The issue before us is what method should be used to value Nancy Gray’s pension. This case deals with the valuation of a vested pension plan, which is a type of retirement plan. See Black’s Law Dictionary 115 (7th ed. 1999) (defining “pension” as “A fixed sum paid regularly to a person (or to the person’s beneficiaries) esp. by an employer as a retirement benefit.”) There are two relevant types of retirement plans:

If the employee’s benefits are defined as a certain amount per period of time, the plan is known as a defined benefit plan. It is not necessary that the amount of the benefit be known, and many plans compute this amount using a formula. By contrast, if the employee and the employer both make contributions to a retirement plan account, and the employee’s benefits are expressed in terms of the present balance in his account, the plan is known as a defined contribution plan.
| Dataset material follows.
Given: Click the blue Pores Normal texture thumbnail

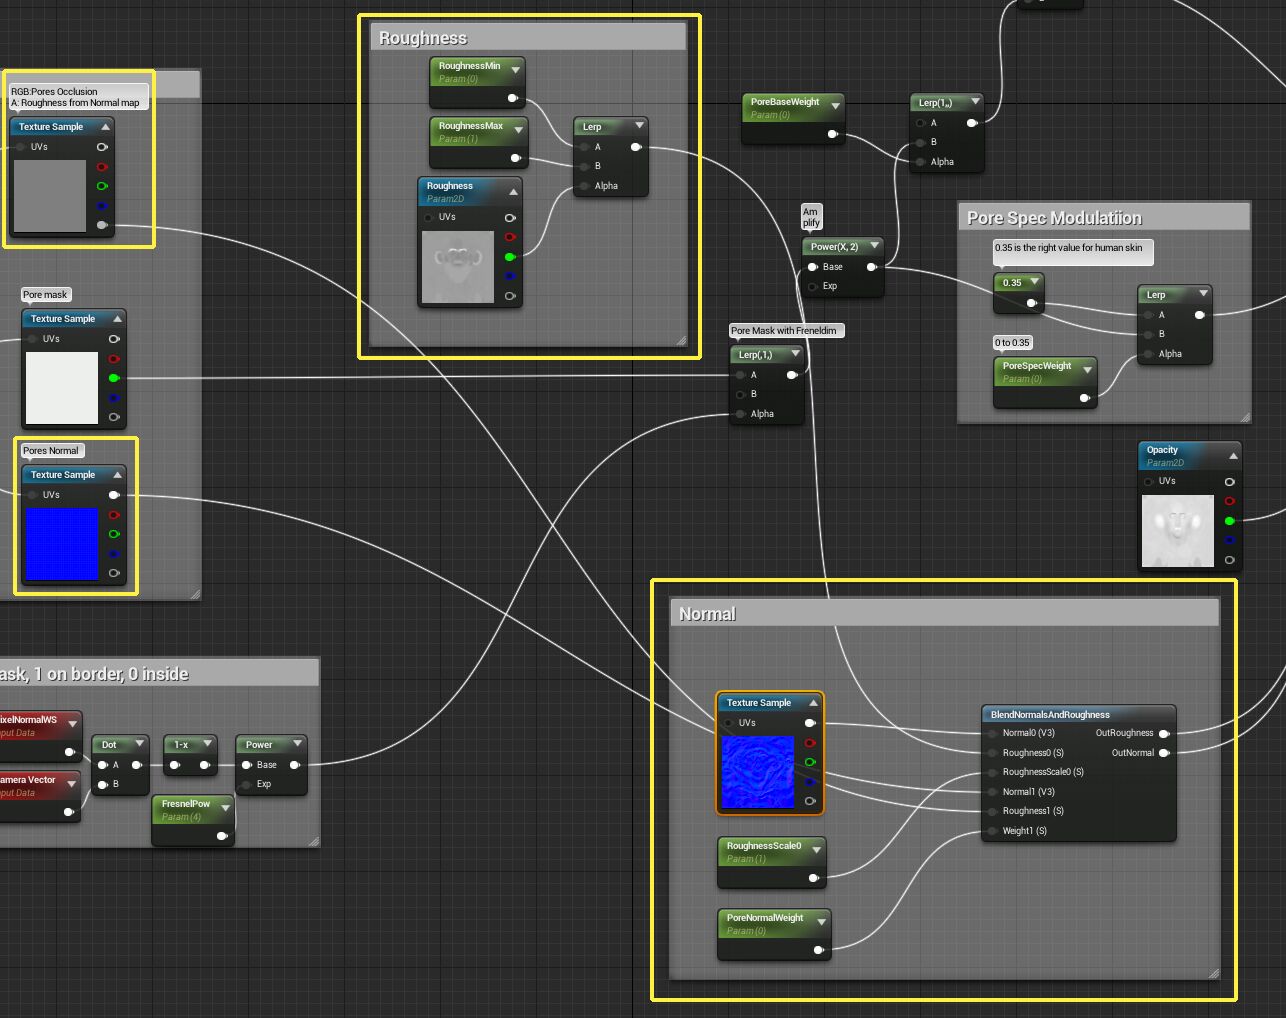Looking at the screenshot, I should tap(62, 544).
Brett R. Turner, Equitable Distribution of Property § 6.02 at 289 (2nd ed. 1994) (emphasis in original). Turner further notes:

While a defined contribution plan expresses the employee’s interest in terms of the balance remaining in the plan account, the employee need not necessarily receive his or her interest in that form. Many defined contribution plans use the balance in the plan account on the date of retirement to purchase an annuity, which will yield periodic benefit for the employee’s entire remaining lifetime. The distinction between defined benefit and defined contribution plans therefore lies in how the plan benefits are defined before retirement, and not in the form in which the benefits are received after retirement.

Turner, supra, § 6.02 at 289 n.4 (emphasis added) (citations omitted).

There are several ways of valuing a pension plan. One is the “immediate offset” method, which is advocated by Dan Gray in this case and which consists of reducing the lifetime value of the pension benefits to present value and awarding the marital share of that present value to the non-owning spouse in the form of cash or other property. Turner, supra, § 6.11 at 347. The other method is the “deferred distribution” method, where the trial court does not divide the pension immediately but instead determines a percentage of the monthly pension benefit that the non-owning spouse is entitled to; the non-owning spouse then enjoys that share when the owning spouse begins drawing retirement. Turner, supra, § 611 at 347.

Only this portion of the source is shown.